Properties beyond mass for unresolved haloes across redshift and cosmology using correlations with local halo environment

Abstract

ABSTRACT The structural and dynamic properties of the dark matter haloes, though an important ingredient in understanding large-scale structure formation, require more conservative particle resolution than those required by halo mass alone in a simulation. This reduces the parameter space of the simulations, more severely for high redshift and large-volume mocks, which are required by the next-generation large-sky surveys. Here, we incorporate redshift and cosmology dependence into an algorithm that assigns accurate halo properties such as concentration, spin, velocity, and spatial distribution to the subresolution haloes in a simulation.

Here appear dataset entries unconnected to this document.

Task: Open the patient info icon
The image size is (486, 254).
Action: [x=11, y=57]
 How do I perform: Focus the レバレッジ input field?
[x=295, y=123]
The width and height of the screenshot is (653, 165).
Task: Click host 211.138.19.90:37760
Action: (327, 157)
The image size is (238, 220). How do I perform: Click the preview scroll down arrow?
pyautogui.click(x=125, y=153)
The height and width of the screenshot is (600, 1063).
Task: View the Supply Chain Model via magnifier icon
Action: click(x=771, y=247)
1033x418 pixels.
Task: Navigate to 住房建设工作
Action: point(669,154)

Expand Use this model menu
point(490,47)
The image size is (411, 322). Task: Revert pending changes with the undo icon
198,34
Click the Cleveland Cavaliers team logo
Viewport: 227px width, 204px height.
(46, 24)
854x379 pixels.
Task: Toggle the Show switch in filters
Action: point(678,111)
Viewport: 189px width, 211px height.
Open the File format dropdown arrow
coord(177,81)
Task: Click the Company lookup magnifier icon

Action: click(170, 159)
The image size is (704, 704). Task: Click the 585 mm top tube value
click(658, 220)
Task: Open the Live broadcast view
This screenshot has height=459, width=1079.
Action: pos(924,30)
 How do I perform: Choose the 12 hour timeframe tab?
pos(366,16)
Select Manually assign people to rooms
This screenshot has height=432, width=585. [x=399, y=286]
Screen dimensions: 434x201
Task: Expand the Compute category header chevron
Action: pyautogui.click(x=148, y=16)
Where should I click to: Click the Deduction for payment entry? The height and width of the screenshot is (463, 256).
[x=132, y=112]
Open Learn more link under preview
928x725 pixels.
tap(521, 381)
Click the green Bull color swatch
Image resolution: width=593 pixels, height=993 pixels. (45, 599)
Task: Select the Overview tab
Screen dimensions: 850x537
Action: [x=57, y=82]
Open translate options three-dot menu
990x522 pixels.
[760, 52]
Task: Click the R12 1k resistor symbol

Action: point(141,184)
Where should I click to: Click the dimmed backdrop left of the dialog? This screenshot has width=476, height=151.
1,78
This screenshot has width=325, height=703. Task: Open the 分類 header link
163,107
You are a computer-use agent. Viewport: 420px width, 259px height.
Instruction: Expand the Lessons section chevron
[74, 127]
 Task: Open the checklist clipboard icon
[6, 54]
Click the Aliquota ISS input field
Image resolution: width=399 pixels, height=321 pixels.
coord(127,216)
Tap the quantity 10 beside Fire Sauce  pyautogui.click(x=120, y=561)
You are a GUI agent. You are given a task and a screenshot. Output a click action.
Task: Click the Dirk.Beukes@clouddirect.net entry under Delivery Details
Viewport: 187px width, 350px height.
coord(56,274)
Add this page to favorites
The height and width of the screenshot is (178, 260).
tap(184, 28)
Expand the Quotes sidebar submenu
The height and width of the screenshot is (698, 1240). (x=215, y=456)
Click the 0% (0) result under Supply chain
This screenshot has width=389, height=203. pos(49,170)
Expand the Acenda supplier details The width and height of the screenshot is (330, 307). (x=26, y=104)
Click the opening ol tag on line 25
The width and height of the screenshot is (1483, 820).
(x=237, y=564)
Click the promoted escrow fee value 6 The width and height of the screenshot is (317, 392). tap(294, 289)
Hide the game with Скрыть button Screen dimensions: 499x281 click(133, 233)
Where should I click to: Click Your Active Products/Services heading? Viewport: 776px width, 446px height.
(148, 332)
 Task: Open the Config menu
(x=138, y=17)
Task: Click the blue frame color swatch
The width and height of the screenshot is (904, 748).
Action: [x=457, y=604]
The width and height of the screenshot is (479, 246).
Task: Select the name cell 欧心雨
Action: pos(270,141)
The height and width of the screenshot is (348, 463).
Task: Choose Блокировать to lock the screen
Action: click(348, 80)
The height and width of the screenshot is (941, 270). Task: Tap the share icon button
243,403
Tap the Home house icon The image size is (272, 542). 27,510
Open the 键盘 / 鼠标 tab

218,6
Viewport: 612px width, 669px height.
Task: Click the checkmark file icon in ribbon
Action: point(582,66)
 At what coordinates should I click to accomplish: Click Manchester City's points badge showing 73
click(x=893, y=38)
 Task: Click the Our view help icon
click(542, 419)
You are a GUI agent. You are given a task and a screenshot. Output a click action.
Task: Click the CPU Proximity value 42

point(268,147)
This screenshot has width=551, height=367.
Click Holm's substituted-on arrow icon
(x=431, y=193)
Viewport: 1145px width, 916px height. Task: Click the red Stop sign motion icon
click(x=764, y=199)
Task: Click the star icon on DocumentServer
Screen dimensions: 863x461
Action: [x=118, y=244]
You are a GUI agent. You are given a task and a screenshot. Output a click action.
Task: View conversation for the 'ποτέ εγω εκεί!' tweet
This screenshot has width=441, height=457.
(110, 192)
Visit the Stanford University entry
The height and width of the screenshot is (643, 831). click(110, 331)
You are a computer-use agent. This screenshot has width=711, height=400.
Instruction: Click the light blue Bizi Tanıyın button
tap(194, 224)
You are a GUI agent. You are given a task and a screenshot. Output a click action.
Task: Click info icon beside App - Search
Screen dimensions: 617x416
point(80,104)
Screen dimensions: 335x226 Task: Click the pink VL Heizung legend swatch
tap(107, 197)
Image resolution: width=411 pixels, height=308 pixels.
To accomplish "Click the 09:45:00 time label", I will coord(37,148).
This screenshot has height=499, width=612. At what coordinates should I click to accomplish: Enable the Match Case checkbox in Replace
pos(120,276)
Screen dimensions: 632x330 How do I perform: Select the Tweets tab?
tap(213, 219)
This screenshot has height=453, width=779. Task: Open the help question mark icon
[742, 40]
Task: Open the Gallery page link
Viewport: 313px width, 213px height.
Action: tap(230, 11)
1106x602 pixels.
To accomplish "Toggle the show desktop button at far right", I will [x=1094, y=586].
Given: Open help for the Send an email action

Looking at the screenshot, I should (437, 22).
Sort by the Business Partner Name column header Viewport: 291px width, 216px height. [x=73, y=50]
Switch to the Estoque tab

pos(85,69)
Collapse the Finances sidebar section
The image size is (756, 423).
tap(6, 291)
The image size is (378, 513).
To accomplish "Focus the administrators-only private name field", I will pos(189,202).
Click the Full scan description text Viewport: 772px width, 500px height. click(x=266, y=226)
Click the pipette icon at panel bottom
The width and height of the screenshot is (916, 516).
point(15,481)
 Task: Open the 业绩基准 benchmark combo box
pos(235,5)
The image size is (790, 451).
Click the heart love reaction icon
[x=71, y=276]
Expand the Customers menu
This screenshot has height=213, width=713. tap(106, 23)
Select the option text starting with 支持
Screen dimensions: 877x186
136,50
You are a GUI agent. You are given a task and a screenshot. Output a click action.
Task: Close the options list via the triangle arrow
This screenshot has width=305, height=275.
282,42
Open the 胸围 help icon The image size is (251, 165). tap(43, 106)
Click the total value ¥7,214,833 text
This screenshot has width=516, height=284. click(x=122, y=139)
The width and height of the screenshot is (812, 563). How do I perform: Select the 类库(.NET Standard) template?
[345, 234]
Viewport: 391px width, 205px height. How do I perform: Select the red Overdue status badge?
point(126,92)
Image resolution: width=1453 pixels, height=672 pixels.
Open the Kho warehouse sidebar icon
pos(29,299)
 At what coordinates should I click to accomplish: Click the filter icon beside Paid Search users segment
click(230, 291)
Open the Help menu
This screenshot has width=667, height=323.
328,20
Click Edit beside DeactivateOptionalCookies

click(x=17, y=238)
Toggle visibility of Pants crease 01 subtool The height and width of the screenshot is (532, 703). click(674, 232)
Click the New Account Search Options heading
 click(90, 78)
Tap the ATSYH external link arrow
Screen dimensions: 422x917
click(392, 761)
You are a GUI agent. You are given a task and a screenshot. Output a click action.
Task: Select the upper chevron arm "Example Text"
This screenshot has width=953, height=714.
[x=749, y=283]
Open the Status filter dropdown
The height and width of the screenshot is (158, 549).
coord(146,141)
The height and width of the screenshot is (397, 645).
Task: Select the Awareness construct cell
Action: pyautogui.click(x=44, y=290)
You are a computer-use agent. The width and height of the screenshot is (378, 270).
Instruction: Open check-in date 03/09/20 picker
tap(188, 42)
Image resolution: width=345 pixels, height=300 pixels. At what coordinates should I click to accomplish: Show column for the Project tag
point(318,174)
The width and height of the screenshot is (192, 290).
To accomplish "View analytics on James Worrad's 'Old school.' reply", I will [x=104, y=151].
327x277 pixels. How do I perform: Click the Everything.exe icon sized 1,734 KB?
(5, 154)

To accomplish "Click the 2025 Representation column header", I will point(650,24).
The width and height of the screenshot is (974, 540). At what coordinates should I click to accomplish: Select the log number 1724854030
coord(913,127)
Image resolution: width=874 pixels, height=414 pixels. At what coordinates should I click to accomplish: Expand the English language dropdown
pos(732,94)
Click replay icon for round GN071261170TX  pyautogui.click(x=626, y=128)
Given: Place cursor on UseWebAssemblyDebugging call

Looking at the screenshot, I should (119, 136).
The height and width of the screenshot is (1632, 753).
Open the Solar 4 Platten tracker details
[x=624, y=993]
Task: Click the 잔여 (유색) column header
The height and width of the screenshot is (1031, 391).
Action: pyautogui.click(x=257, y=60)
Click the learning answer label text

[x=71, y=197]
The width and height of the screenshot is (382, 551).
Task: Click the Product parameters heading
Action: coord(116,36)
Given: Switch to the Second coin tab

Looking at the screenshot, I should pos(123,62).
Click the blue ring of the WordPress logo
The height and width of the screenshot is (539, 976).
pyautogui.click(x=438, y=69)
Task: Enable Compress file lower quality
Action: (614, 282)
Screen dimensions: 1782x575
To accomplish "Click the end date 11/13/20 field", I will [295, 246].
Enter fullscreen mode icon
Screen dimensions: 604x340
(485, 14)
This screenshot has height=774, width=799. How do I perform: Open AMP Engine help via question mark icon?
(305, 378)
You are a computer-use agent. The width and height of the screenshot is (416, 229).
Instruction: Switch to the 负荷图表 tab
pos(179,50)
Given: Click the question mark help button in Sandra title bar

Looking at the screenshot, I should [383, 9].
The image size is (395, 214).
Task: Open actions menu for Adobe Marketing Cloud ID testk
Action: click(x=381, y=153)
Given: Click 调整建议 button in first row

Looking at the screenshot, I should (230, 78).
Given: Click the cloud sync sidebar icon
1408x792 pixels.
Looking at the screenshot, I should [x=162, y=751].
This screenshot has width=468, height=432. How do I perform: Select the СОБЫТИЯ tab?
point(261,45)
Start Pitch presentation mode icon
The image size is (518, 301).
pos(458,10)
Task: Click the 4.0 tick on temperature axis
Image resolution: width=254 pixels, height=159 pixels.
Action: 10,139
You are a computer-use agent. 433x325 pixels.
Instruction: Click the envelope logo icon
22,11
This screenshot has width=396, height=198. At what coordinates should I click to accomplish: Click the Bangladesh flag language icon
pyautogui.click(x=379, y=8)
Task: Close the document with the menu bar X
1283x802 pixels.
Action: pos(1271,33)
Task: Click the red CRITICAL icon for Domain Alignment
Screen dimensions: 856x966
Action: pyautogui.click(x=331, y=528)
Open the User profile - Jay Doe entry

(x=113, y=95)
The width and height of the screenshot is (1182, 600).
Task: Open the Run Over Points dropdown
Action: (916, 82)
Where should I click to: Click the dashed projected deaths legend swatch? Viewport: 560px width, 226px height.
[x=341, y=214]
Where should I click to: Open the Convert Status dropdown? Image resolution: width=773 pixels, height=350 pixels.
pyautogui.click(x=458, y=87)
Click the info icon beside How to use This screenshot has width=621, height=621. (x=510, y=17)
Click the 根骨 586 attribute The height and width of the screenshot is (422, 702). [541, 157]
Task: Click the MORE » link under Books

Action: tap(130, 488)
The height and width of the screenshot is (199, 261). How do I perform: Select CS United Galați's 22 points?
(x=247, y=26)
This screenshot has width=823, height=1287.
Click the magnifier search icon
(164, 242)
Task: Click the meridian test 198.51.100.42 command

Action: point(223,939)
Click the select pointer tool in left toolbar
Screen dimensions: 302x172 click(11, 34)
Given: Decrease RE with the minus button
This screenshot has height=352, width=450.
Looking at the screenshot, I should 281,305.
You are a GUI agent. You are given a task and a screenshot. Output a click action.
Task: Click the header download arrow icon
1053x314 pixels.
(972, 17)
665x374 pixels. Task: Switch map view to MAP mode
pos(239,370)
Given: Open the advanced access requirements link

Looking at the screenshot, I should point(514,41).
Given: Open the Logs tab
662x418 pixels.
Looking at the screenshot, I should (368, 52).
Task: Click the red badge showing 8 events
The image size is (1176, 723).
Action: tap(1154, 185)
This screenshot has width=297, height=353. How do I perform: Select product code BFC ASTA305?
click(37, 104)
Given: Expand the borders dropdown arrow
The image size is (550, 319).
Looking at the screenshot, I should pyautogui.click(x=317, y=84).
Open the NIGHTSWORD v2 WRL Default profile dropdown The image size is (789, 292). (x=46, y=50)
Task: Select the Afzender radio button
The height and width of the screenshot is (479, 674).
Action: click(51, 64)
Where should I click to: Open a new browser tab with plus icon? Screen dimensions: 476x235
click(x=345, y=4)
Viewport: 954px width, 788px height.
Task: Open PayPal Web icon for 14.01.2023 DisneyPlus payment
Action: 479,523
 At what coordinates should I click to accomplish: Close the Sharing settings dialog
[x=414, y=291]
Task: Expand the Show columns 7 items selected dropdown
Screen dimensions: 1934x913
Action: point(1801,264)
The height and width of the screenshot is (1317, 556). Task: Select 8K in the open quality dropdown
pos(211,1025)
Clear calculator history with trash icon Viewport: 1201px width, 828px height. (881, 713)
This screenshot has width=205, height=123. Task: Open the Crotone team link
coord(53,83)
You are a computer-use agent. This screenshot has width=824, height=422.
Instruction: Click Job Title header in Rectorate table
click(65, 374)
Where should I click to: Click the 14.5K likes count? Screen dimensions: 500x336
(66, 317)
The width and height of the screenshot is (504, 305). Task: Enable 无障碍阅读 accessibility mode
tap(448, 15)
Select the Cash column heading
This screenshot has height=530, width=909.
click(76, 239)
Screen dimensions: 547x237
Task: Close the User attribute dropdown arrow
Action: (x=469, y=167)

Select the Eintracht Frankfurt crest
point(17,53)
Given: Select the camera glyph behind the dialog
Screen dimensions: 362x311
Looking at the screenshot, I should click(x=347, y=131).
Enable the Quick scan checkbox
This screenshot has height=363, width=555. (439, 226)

By focusing on getting the right correlations with halo mass and local tidal anisotropy α measured at 4 × halo radius, our method will also recover the correlations of these small-scale structural properties with the large-scale environment, i.e. the halo assembly bias at all scales greater than 5 × halo radius. We find that the distribution of halo properties is universal with redshift and cosmology. By applying the algorithm to a large-volume simulation $(600\, h^{-1}\, {\rm Mpc})^3$, we can access the 30–500 particle haloes, thus gaining an order of magnitude in halo mass and two to three orders of magnitude in number density at z = 2–4. This technique reduces the cost of mocks required for the estimation of covariance matrices, weak lensing studies, or any large-scale clustering analysis with less massive haloes.